Visual Content is King. We may be wordsmiths by trade, but there are a few things we can do to move our content forward in this visual age.

By Abby (Stollar Ecker) |

In 1996, Bill Gates told us, “Content is king.” For the next 15 years, we began taking Gates’ words to heart, and we all started producing content like never before. We blogged, we tweeted, we tumbled and stumbled upon, we built Wikipedia. We wrote, wrote, and wrote some more.

And then 2012 came along and content was still king, but a different type of content ruled the day – visual content. We pinned and we Instagramed, and we traded in long status post for sharable visuals on Facebook.

So, what does this content shift mean for us as PR pros and journalists? By trade, we write. We love sentence structure and grammar and painting a picture with our words. I’ll venture to say most of us can’t create a beautiful infographic in InDesign. So, what now?

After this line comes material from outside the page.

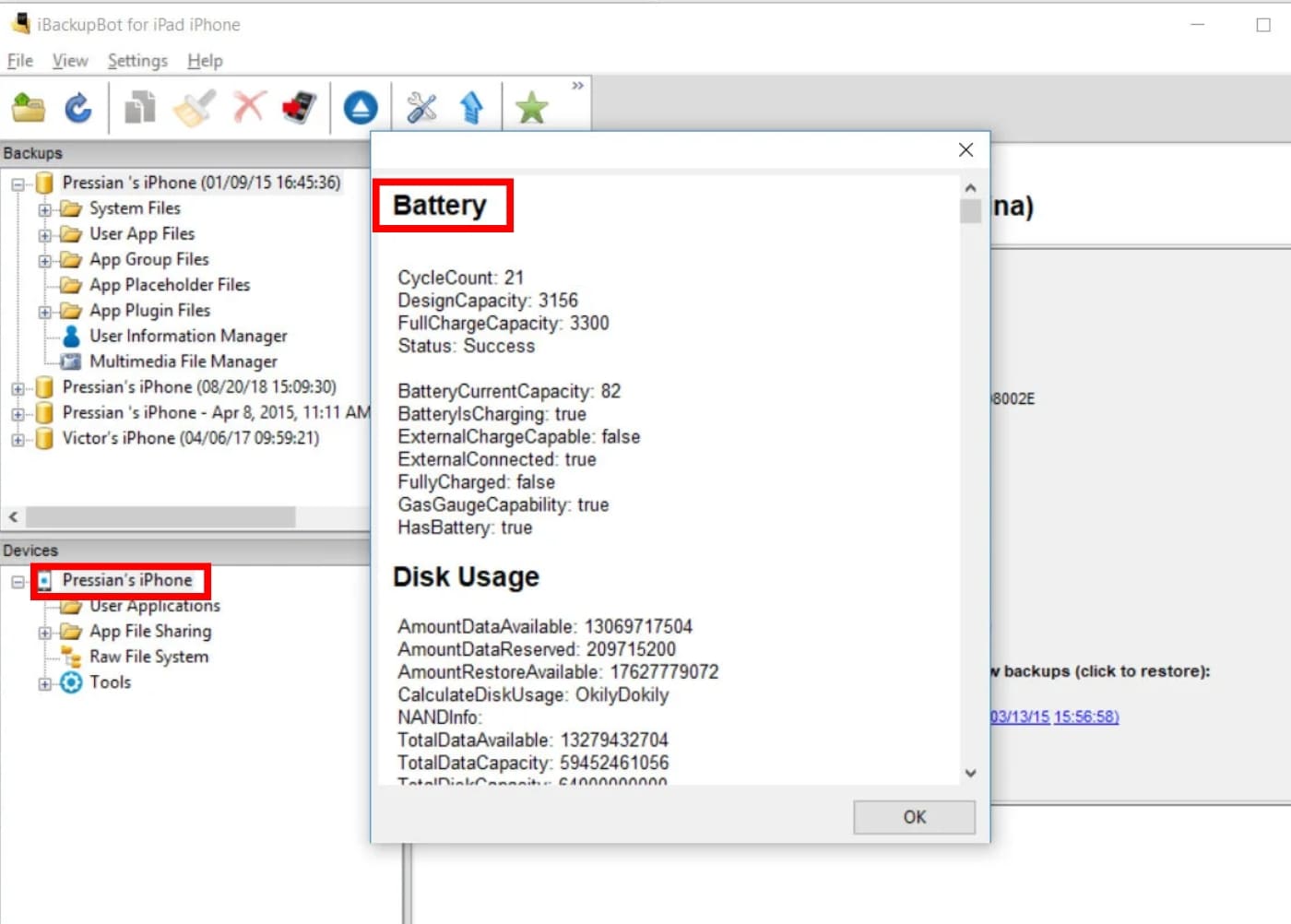Click the red X delete toolbar icon

pyautogui.click(x=249, y=108)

We may be wordsmiths by trade, but there are a few things we can do to move our content forward in this visual age:

  • Love your graphic designer: If you are a community manager, corporate blogger, or website content developer, you need to work with your graphic designer to create visual content. (It’s a pretty important relationship, so if you need to bring your graphics department coffee and donuts a morning or two, just do it!) Remember, an infographic is nothing without a few concise words and descriptive phrases. Use both of your skill sets to create graphics that are both well written and visually appealing.
  • Learn to take photos: Years ago, we had writers, photographers, and videographers. Now, we have to be all of those people, and in many cases, we have to be editors and publishers too. So, take a beginner photography course or just sit down with an experienced photographer for a few hours and soak up their knowledge. At the very least, learn about lighting, exposure, and environment. Your photos don’t need to be perfect; in fact, people today love those imperfections that can make a brand seem genuine.
  • Think visually: If you’re writing a pitch for a journalist, ask yourself what photos or videos they may want to make your pitch stronger. If you’re writing a blog post, ask yourself what type of visual might encourage people to click on it. If you’re crafting a status update, ask yourself how you could incorporate a visual instead of just text.

Utilize user-generated content: If you’re a brand or even a journalist, don’t be afraid to ask your audience to submit photos through an Instagram or Facebook contest. Showcase those photos to engage your audience and speak through photos rather than words.

How do you make your content visual on a regular basis?